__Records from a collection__
———
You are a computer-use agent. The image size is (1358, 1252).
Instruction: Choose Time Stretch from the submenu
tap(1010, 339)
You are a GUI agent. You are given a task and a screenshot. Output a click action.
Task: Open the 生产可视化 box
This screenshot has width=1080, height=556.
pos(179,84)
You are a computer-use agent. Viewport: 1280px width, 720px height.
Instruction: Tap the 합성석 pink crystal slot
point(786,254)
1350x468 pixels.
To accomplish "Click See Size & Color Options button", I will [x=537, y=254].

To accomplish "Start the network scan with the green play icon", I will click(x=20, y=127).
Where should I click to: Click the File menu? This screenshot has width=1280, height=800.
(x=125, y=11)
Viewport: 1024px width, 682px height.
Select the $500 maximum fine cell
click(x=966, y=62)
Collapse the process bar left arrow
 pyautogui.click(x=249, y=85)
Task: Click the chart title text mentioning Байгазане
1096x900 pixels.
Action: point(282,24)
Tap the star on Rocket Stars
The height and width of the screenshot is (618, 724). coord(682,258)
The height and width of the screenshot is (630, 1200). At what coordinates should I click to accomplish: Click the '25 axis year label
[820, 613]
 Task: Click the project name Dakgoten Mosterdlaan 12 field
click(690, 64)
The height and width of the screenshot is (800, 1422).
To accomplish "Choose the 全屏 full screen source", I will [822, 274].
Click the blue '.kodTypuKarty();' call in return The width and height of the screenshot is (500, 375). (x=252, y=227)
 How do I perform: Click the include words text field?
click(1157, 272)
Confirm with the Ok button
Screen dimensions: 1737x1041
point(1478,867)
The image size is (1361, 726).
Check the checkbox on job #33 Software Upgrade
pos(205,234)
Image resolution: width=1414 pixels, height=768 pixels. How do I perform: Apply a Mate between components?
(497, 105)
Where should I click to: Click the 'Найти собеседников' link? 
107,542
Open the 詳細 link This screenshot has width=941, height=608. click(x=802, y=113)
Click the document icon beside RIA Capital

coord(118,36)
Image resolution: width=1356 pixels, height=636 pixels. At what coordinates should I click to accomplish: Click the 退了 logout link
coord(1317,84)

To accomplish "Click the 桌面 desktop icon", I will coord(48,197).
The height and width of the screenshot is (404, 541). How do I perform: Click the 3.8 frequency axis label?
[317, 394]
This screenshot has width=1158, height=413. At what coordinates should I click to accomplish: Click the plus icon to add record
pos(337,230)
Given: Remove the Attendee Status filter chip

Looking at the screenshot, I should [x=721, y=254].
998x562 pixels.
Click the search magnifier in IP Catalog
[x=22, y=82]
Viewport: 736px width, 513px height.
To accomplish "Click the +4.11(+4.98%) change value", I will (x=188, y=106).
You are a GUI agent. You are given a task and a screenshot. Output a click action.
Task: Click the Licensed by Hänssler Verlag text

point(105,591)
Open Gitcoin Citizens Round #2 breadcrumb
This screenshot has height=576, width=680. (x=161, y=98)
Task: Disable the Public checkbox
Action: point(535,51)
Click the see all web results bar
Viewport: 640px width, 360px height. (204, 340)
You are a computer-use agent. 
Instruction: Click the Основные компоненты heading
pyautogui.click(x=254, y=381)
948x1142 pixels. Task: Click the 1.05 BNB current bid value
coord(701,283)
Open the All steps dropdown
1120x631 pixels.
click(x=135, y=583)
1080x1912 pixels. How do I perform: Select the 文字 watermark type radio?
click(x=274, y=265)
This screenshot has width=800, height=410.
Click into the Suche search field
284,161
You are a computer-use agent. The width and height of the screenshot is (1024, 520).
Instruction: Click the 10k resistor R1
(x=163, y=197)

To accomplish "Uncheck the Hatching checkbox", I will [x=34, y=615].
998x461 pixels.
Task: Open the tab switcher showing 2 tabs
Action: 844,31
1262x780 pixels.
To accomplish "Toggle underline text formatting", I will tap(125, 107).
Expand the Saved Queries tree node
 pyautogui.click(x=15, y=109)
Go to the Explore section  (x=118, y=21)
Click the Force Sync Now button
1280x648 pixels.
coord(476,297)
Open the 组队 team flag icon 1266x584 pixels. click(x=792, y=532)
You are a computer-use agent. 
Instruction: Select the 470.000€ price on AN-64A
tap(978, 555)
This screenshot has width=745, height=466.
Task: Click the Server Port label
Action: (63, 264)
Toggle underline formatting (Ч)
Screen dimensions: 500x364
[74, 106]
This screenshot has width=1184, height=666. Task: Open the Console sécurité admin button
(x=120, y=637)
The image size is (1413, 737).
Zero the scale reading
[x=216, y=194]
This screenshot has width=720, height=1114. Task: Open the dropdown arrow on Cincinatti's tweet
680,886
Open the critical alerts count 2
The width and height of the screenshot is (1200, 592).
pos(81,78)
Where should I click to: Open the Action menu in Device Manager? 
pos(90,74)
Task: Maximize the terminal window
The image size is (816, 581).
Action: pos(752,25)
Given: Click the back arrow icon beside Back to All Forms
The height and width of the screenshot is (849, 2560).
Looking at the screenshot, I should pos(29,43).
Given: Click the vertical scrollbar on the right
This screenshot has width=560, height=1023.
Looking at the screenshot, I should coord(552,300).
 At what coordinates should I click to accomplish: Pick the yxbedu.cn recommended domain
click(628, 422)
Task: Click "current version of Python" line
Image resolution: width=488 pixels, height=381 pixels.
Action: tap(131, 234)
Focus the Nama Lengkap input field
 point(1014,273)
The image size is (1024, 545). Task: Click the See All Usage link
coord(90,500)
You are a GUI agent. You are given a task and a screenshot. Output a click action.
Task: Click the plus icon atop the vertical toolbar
———
Your answer should be every line above that contains the word "computer".

You are a computer-use agent. The image size is (1358, 1252).
You are a computer-use agent. Viewport: 1280px width, 720px height.
You are a computer-use agent. 
You are a computer-use agent. The width and height of the screenshot is (1024, 520).
You are a computer-use agent. 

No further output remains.